16. The method of claim 14, wherein the polymer to make the netting structure and the mesh structure is polypropylene or nylon.

17. The method of claim 11, wherein the rigid support has a [, U, V, W, ( ), O, bowl, or shovel shape to confine the cell growth surface inside the rigid support.

18. The method of claim 17, wherein the rigid support is porous and has at least two sides to cover the cell growth surface to protect it from decomposition during cell culture and to provide mechanical strength that enables to stack each other.

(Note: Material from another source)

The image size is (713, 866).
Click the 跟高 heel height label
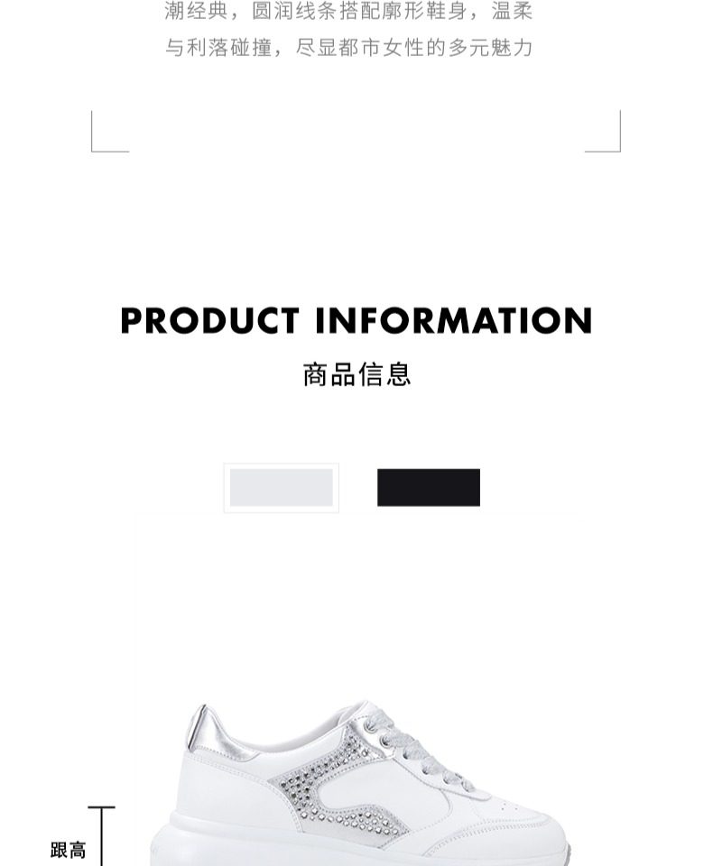click(69, 850)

19. The method of claim 17, wherein the rigid support is porous and has circling-portion to surround the cell growth surface to protect it from decomposition during cell culture and provide mechanical strength that enables to stack on top of each other.

20. The method of claim 11, wherein the rigid support is non-porous and made by rigid biocompatible materials.

21. The method of claim 11, wherein the rigid support is non-porous and has a plate, or sheet shape.

22. The method of claim 11, wherein the polysaccharide polymer is alginic acid or its derivatives.

23. The method of claim 11, wherein the dication ions are calcium ions.

24. The method of claim 23, wherein the calcium ion concentration is ranged from 2.3 mM to 300 mM.

25. The method of claim 23, wherein the calcium ion concentration is ranged from 2.3 mM to 60 mM.

26. The method of claim 23, wherein the calcium ion concentration is ranged from 3 mM to 10 mM.

27. The method of claim 11, further comprising modifying the cell growth surface by coating with polycation.

28. The method of claim 27, wherein the polycation is selected from the group consisting of poly-L-lysine, poly-D-lysine, polyarginine, polyethyleneimine, poly-D-ornithine, ploy-L-ornithine and the combination thereof.

29. The method of claim 11, further comprising employing freezing and lyophilizing to form pores within the three-dimensional hydrogel.

30. The method of claim 11, further comprising employing salt leaching to form pores within the three-dimensional hydrogel,

31. The method of claim 11, further comprising freezing and drying the three-dimensional hydrogel to form pores within the three-dimensional hydrogel.

32. The method of claim 11, the rigid support has at least one fold or has at least one deformation to create at least one three-dimensional cavity.

33. The method of claim 11, wherein the method of making a cell growth surface is for eukaryotic cells.

34. The method of claim 11, wherein the method of making a cell growth surface is for anchorage-dependent cells.

35. The method of claim 11, further comprising culturing and harvesting cells.

36. The method of claim 35, wherein the culturing and harvesting step comprises:

randomly distributing the cell growth surface in a culture chamber;

culturing a plurality of cells on the cell growth surface;

disassociating the cell growth surface by adding a chelating agent after the cells culture is completed; and

harvesting the released cells by a separation means.

37. The method of claim 36, further comprising adding enzyme to disassociate the cells into isolated cells.

38. The method of claim 37, wherein the enzyme is selected from the group consisting of collagenase, trypsin and the combination thereof.

39. The method of claim 36, wherein the chelating agent is selected from the group consisting of sodium citrate, citric acid and the combination thereof.

40. The method of claim 36, wherein the separation means is a centrifuge.

41. The method of claim 11, wherein the solidifying step comprises freezing or cross-linking the anionic polysaccharide polymer with cation ions.